I sat down and banged out a rather desperate letter to Culp saying I had read the FEER article with intense interest but that Time woul
d be a far better venue if he really wanted to get Jenkins’s story out there. I carried it over to the Sanno’s front desk that afternoon.
A few days later, I got a phone call. “This is Capt. Jim Culp,” the voice said. “I got your letter. We should talk. Come to the New Sanno at 7:00 p.m. tonight.” I arrived at 7:00 sharp, and he was waiting for me outside. As I approached, I called his mobile phone to confirm that I had the right person. He was a big guy. About my height, 6'4", but thicker through the shoulders and chest. Balding, probably mid-thirties. Scowling. Definitely playing the hard guy. He was not going to make this particularly easy. We exchanged greetings, walked into the lobby, and, as discreetly as he could in such a public place, he turned me around and patted me down here and there, across the back and across the chest, under the arms, on the pants pockets, he said, to make sure that I wasn’t wearing a wire. “This whole conversation is off the record, you understand?” I said I did. “In fact, until further notice, I will deny that this conversation ever took place, you understand?” Again, I said I did. “OK,” he said. “Let’s get some chow.” (I have gotten his permission to recount our conversation here.) Rather than heading outside and into Tokyo like I expected, he turned around and headed for the Embarcadero, the New Sanno’s sports bar.

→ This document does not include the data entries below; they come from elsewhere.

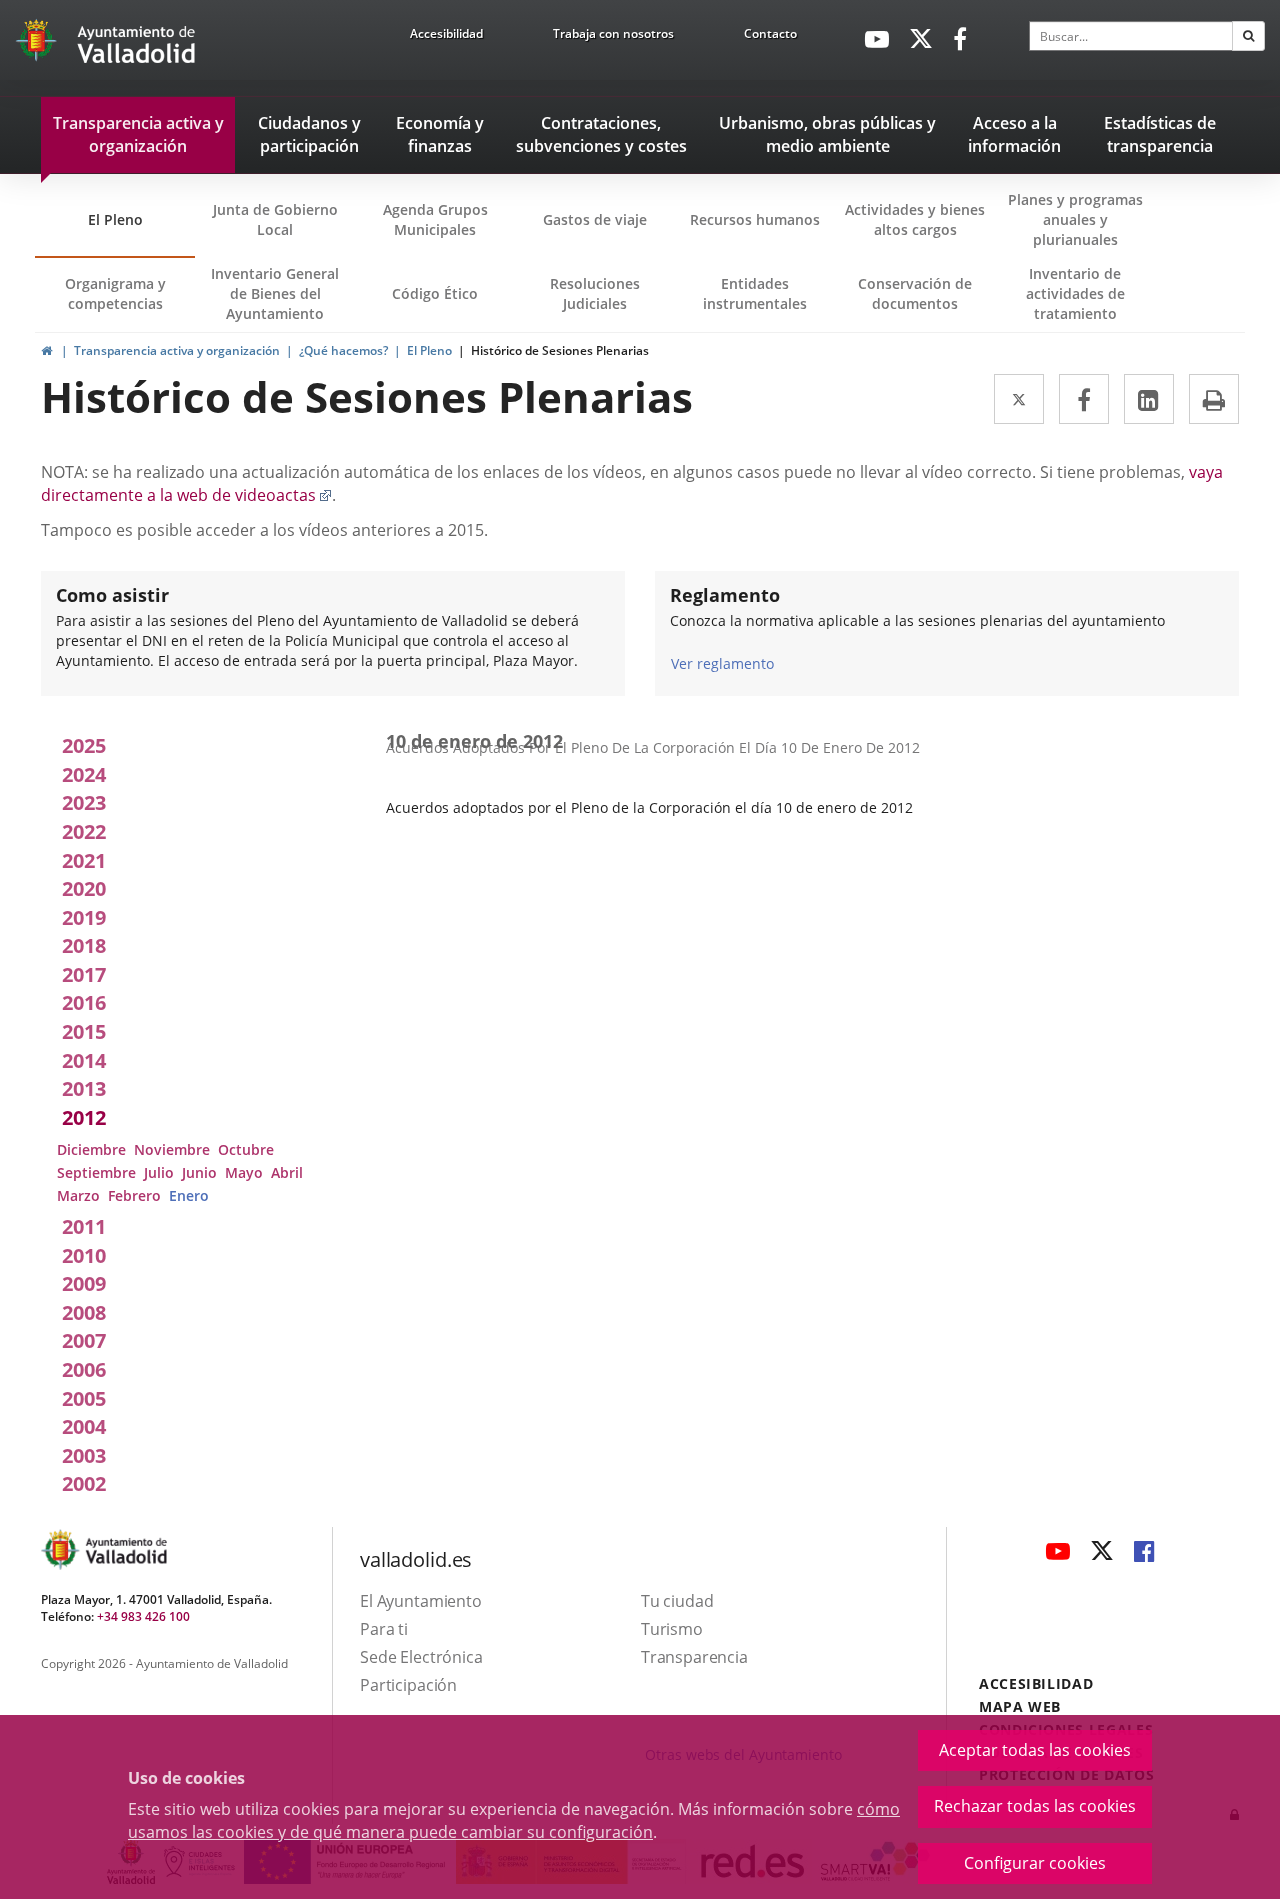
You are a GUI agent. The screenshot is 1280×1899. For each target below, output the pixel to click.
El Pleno (115, 219)
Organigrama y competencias (115, 293)
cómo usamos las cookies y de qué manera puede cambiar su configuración (514, 1820)
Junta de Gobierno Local (275, 219)
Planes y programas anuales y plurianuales (1075, 219)
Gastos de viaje (595, 219)
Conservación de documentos (921, 303)
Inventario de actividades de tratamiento (1075, 293)
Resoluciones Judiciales (595, 293)
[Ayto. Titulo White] (137, 45)
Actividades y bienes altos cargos (915, 219)
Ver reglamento (722, 663)
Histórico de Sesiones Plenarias (560, 350)
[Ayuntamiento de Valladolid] (38, 45)
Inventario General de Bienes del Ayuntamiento (275, 293)
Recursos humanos (755, 219)
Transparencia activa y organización (177, 350)
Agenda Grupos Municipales (435, 219)
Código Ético (435, 293)
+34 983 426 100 (143, 1616)
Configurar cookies (1035, 1863)
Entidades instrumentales (755, 293)
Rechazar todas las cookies (1035, 1806)
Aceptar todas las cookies (1035, 1750)
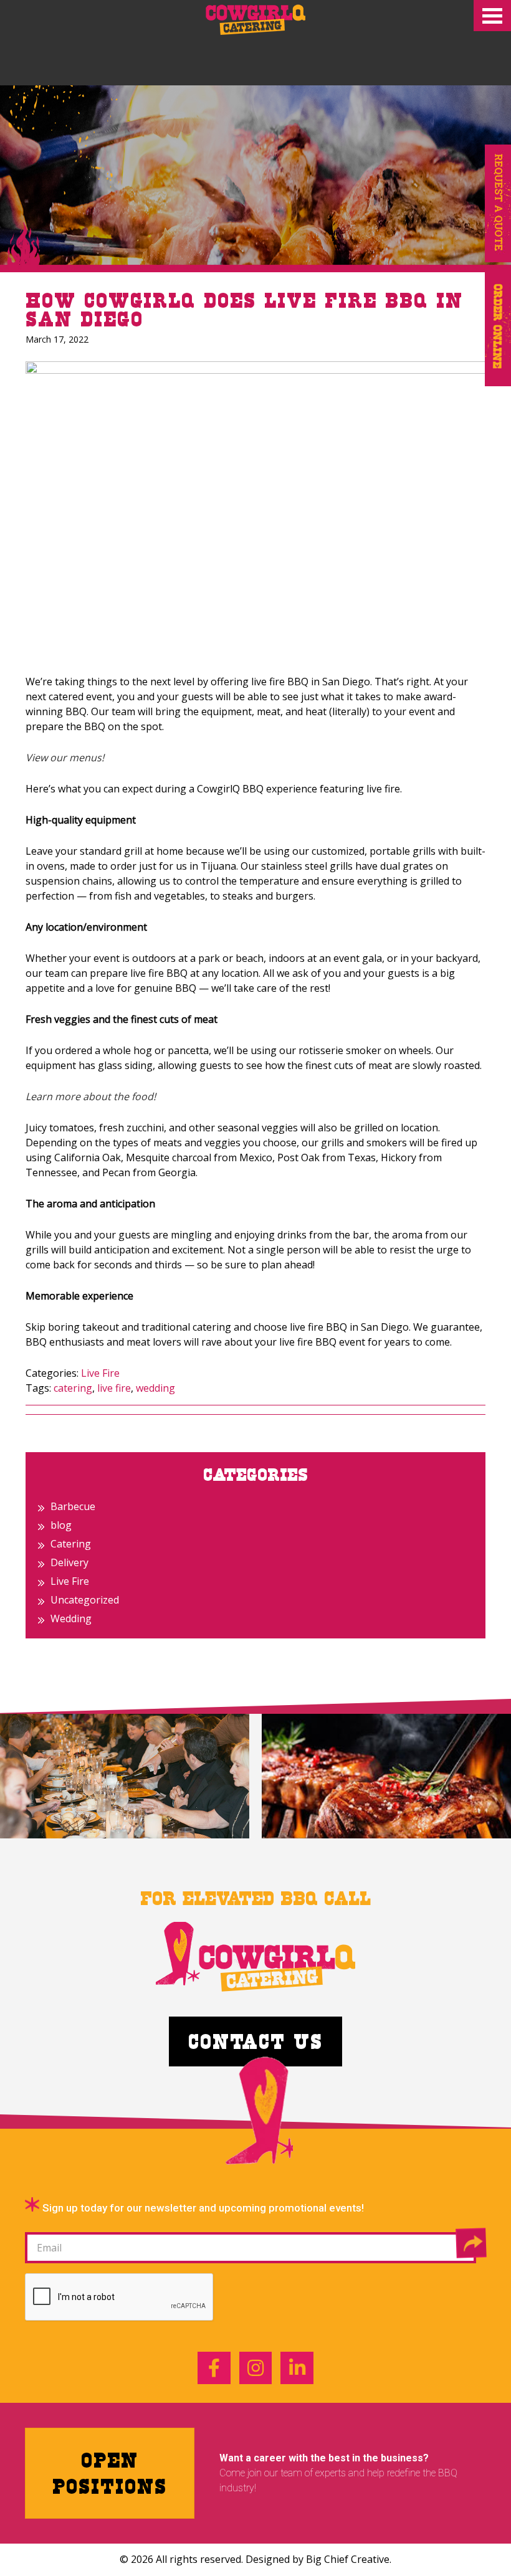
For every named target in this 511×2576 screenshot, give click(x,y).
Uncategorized (84, 1600)
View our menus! (65, 757)
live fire (114, 1388)
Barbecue (72, 1506)
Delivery (69, 1562)
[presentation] (119, 2297)
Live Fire (100, 1373)
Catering (70, 1544)
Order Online (498, 327)
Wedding (71, 1618)
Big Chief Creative (347, 2559)
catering (73, 1388)
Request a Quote (498, 203)
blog (61, 1525)
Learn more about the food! (91, 1096)
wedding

The Embarcadero, I am almost ashamed to admit, is one of my favorite places in Tokyo. While I love almost everything about Tokyo, homesickness is an occasional hazard of the job. And while there are tons of American-style bars all over Tokyo, they all seem to have admittedly small yet significant lapses in authenticity (such as ketchup that is too sweet, club sandwiches that come with chopped egg in them, or Budweiser signs but no actual Budweiser). The Embarcadero, however, is authenticity itself. Great burgers, absolutely mammoth martinis, American beers on tap, nonstop American sports on TV—and you can pay for the dirt-cheap bill in dollars. Since even Americans need a military host to get them in, however, I would, over the years, routinely ask my military sources to take me here. But now, being here with Culp, I felt a little strange.